Earlier, the Aussie asset remained sideways despite the approval for raising the US borrowing cap being postponed again to the end of the week. However, one thing is clear the default is not an option now as each delegate has considered it as a disaster.
Meanwhile, the US Dollar Index (DXY) is showing signs of volatility contraction after failing in extending its recovery above 102.70.

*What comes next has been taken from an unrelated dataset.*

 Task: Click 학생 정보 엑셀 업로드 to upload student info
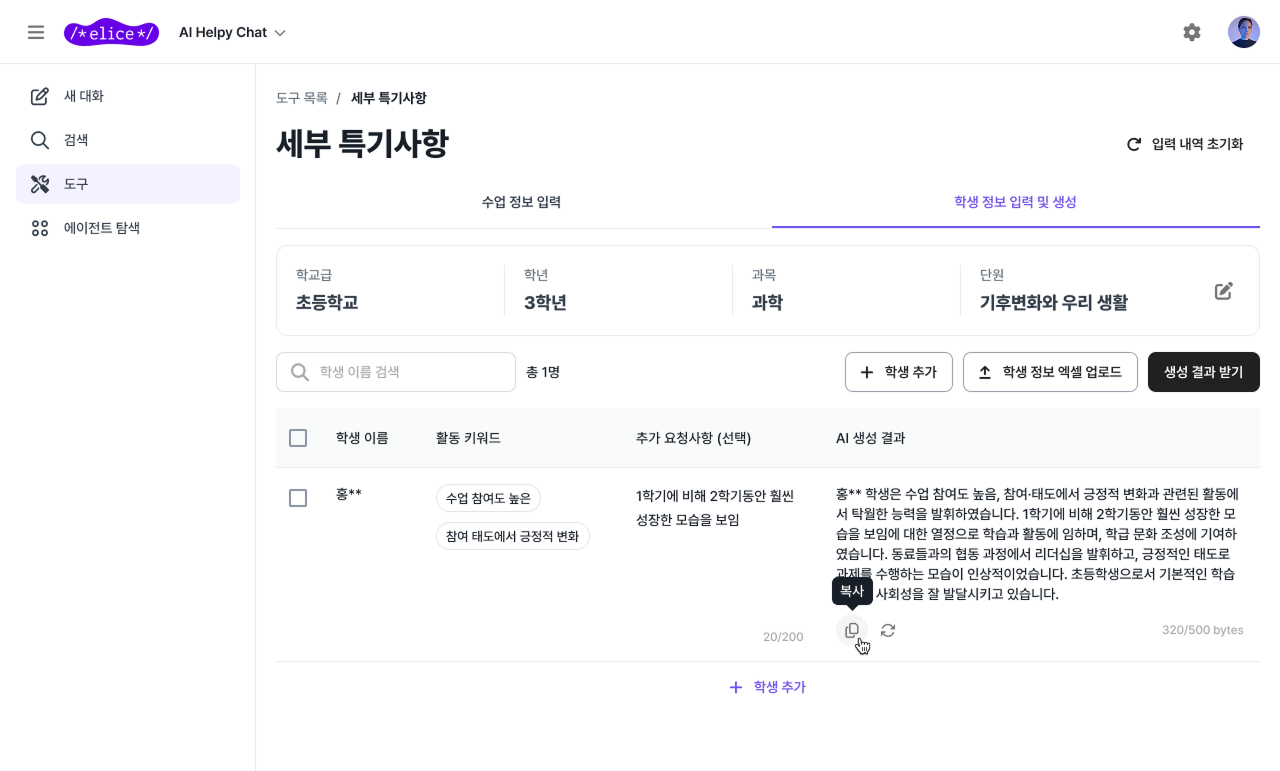[x=1050, y=371]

Scrutiny of AUD/USD’s four-hour scale indicates that the upside is capped from April 14 high around 0.6806 while the downside is restricted from March 07 low around 0.6580. Intermediate support is plotted from May 03 low around 0.6640. The 200-period Exponential Moving Average (EMA) at 0.6700 is indicating a sideways trend.
Meanwhile, the Relative Strength Index (RSI) (14) has rebounded from 40.00, indicating weak downside bias.
An acceptance above the round-level resistance at 0.6800 confidently, Australian Dollar bulls will firmly drive the asset higher toward February 06 low at 0.6855 followed by February 21 high at 0.6920.
In an alternate scenario, US Dollar bulls will flex their muscles if the Aussie asset will drop below March 15 low at 0.6590. An occurrence of the same will expose the asset to March 08 low at 0.6568 followed by 02 November 2022 high around 0.6500.